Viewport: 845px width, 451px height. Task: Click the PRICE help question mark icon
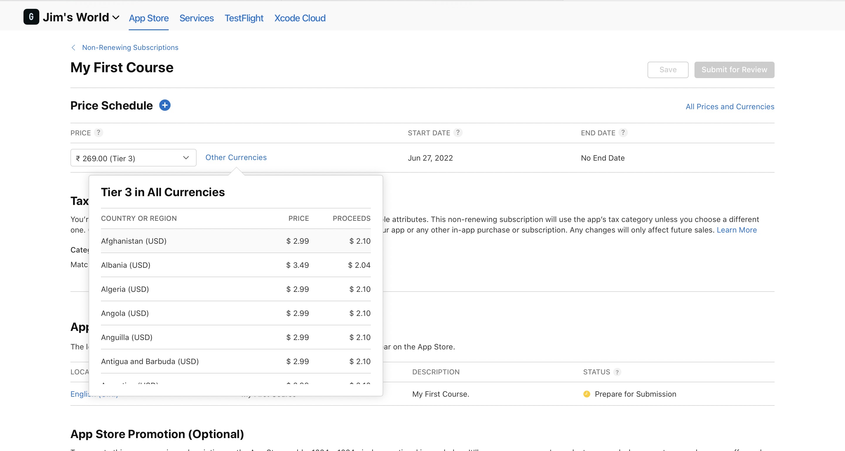pos(98,132)
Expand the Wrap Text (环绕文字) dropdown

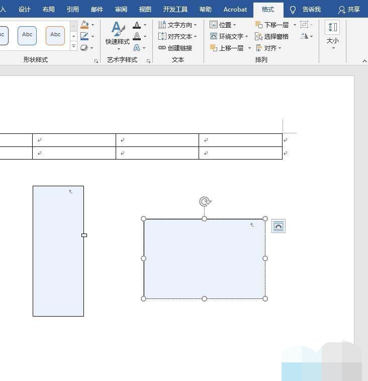point(229,36)
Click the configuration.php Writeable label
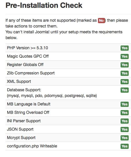 [32, 146]
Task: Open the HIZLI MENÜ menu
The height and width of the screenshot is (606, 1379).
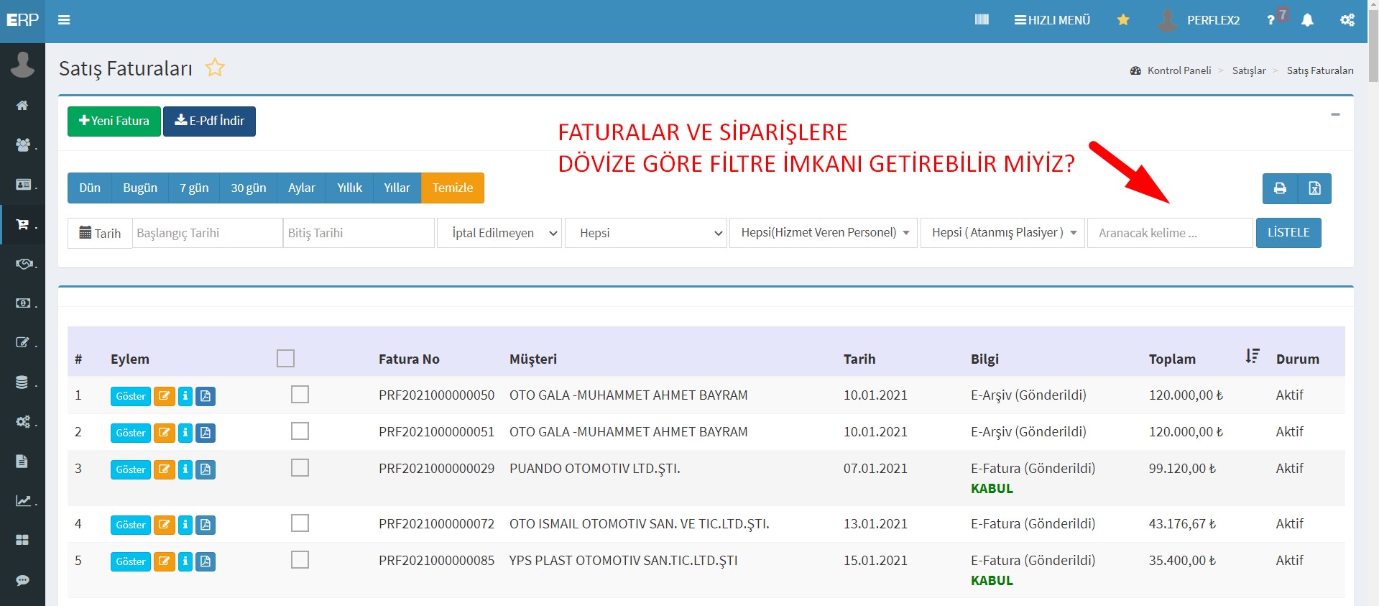Action: click(1052, 20)
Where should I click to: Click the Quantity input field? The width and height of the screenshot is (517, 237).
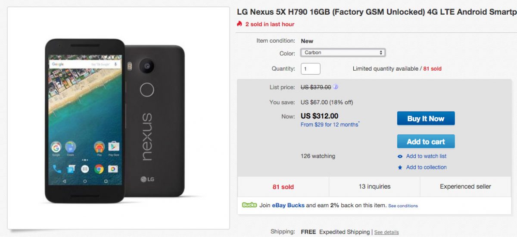[311, 69]
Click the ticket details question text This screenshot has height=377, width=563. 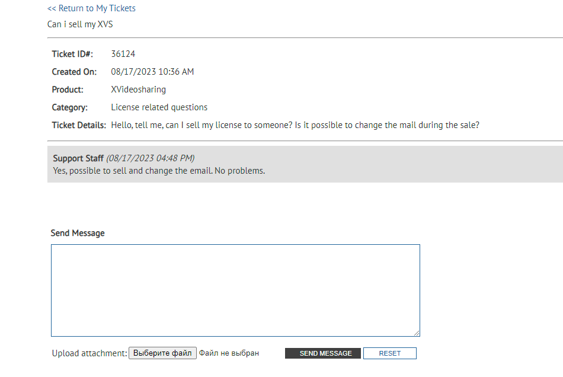coord(295,125)
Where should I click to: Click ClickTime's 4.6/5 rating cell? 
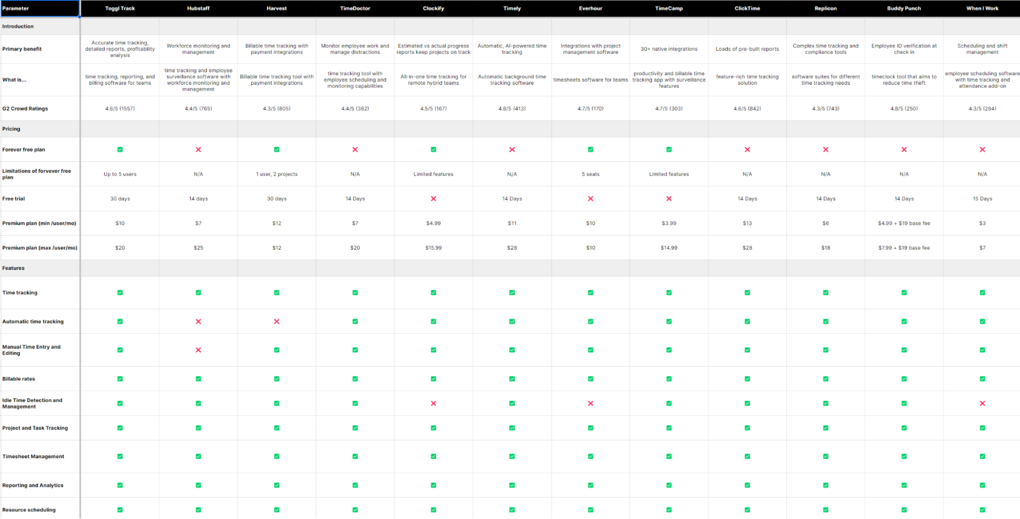point(747,108)
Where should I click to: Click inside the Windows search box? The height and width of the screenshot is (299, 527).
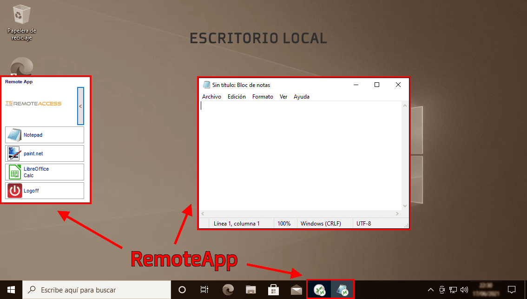[x=93, y=289]
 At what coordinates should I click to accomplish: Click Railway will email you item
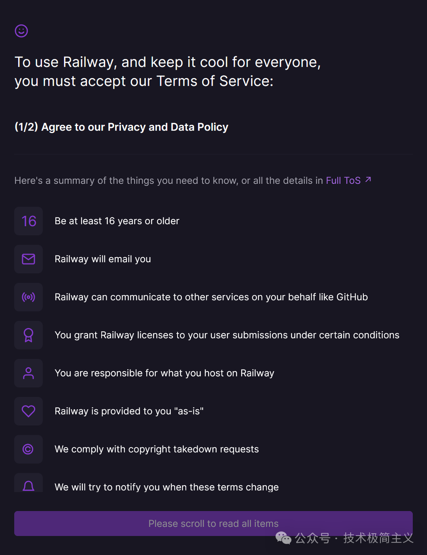[x=103, y=259]
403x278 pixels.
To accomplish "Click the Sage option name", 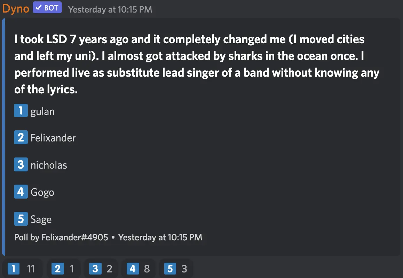I will (41, 219).
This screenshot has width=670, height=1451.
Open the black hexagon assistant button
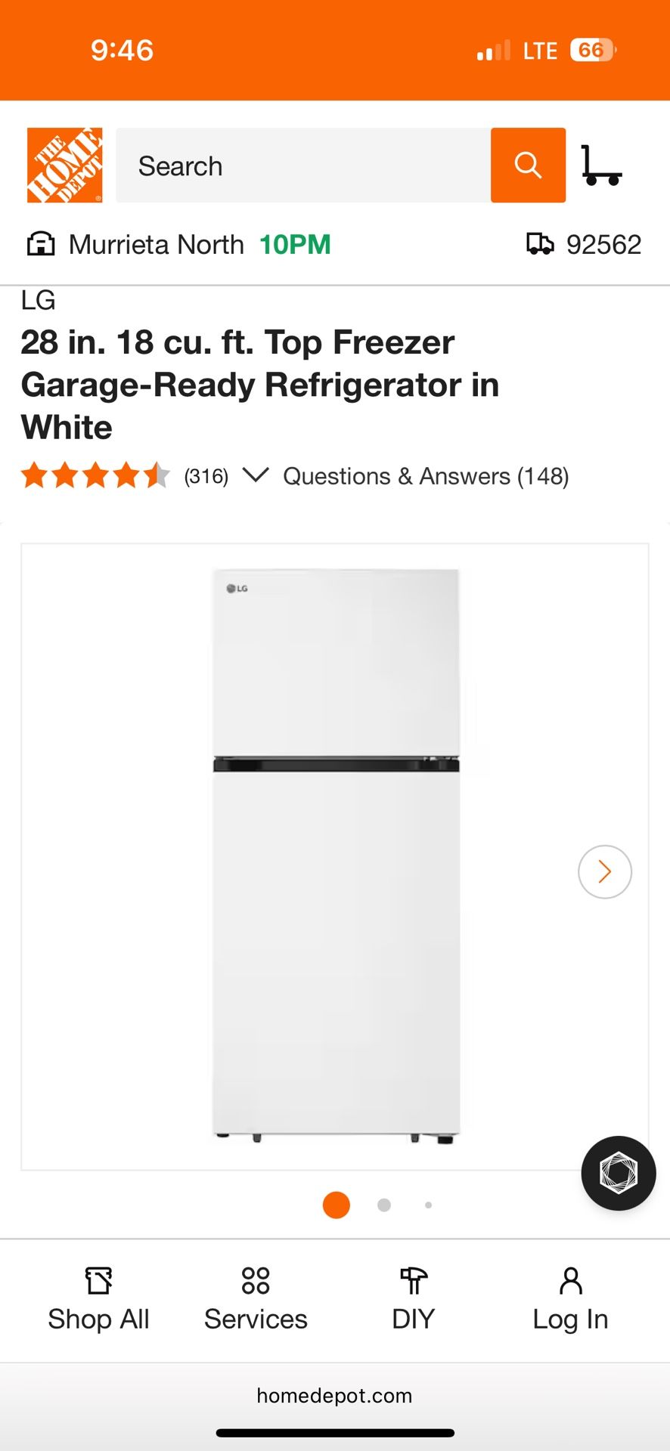619,1173
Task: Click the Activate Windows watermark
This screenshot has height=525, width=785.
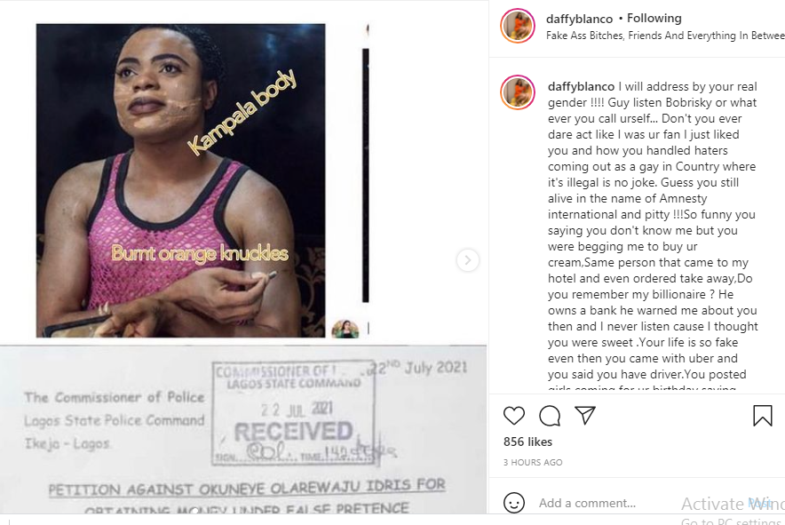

-=-=-

Which lines of the records contain the word "Open"? Collect each of them and copy it in full.

Task: Open the HIZLI MENÜ menu
Open the black hexagon assistant button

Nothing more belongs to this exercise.